Begin Selection

Segregation an issue during bulk transport

FINES will always be present in pelleted feed, but their degree of acceptance varies by market — e.g., dairy pellets intended for use in robotic feeders should be virtually free of fines, while the integrated poultry industry is more tolerant of fines.

Still, almost everyone would be upset to find that their feed sample contained more than 50% fines. This not only creates physical problems, but there is potential for nutrient segregation and a loss of animal performance.

Kansas State University researchers conducted an extensive study to understand where fines are generated in the feed mill. They found that fines increased from 9% off the pellet mill to 14% after the fat coater and then to 20% going into the bulk truck (De Jong et. al., 2015). The discussion that follows examines how feed containing 20% fines might look as it moves through the transport system and shows how fines can quickly increase from 20% to more than 50%.

End Selection

→ Given problem: Continue the text on fines in bulk feed transport from the last sentence shown. The material that comes after this comes from a different source than the text about fines in pelleted feed.

Begin Data provided

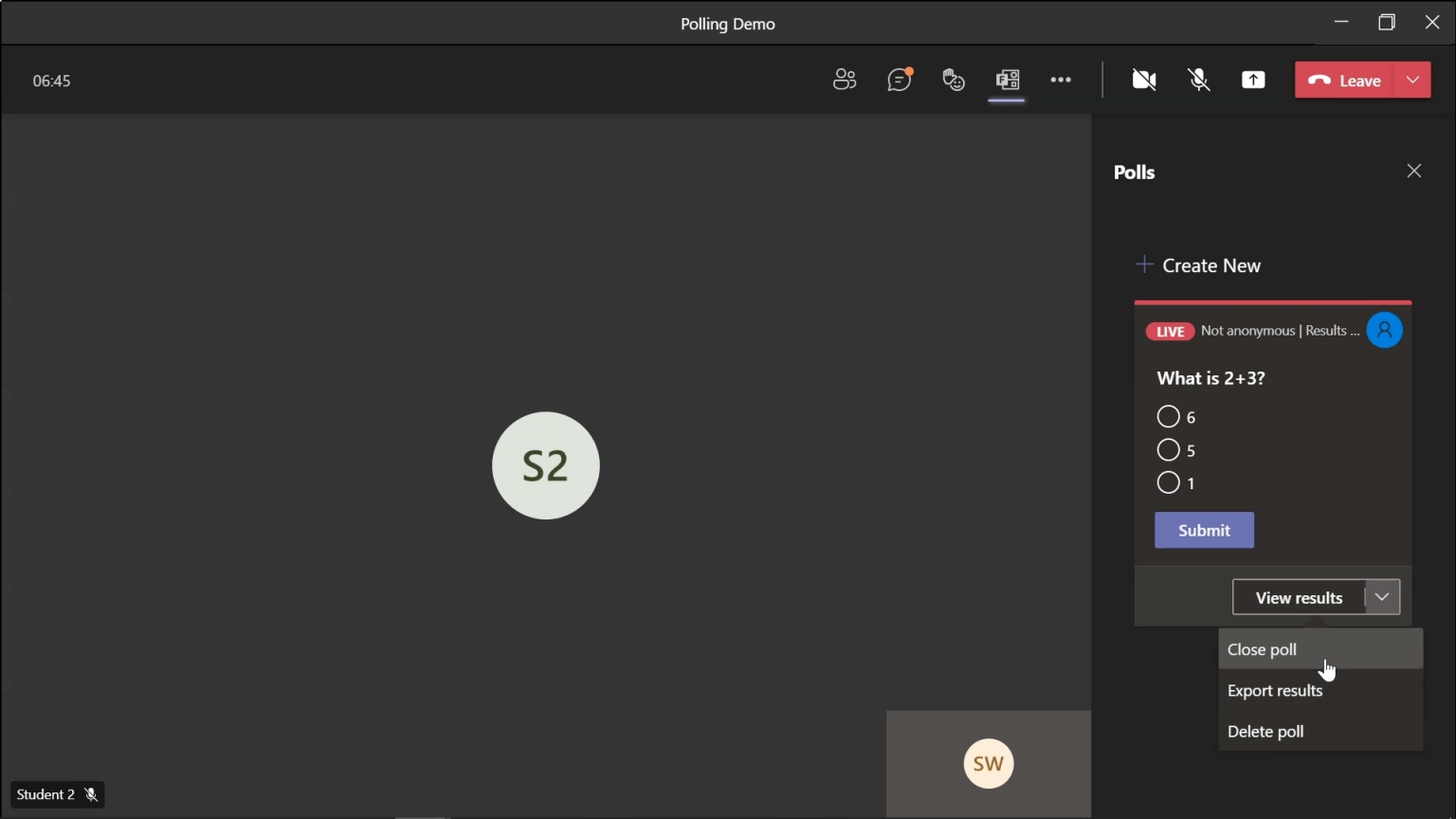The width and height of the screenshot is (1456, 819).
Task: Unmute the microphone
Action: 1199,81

End Data provided

→ Written response:
Pellets typically come off the pellet press, drop into the counter-flow cooler and are discharged into a bulk storage bin. Figure 1 shows a bin that has been filled by a continuous stream of pellets containing 20% fines (left). Note how the fines stay where they initially land, forming a column up the center of the bin. When feed is removed, a channel forms directly above the outlet. By the time 40% of the feed has been taken out, the center is removed completely. The dark shaft that then forms down the middle is due to the pellets that are rolling down the slope into the vortex. Thus, once the center has been removed, the bin unloads from the top.

Silo No. 1 represents the bulk storage bin in the plant. From there, the feed could be sacked off, and the first bags are likely to have more fines. More often, the feed is loaded into a bulk truck and then transferred again to a farm silo. It would seem that all of that transferring should probably mix the fines and pellets together.

The primary silo discharges into a secondary container, and as it does so, the first feed it releases contains most of the fines. This secondary silo can be seen in Figure 2. Note the high concentration of fines in the bottom of Silo No. 2. When this silo discharges, it once again forms a shaft up the center and pulls the core of fines out first. This is followed by relatively clean pellets that roll down the slope and continue to feed into the vortex.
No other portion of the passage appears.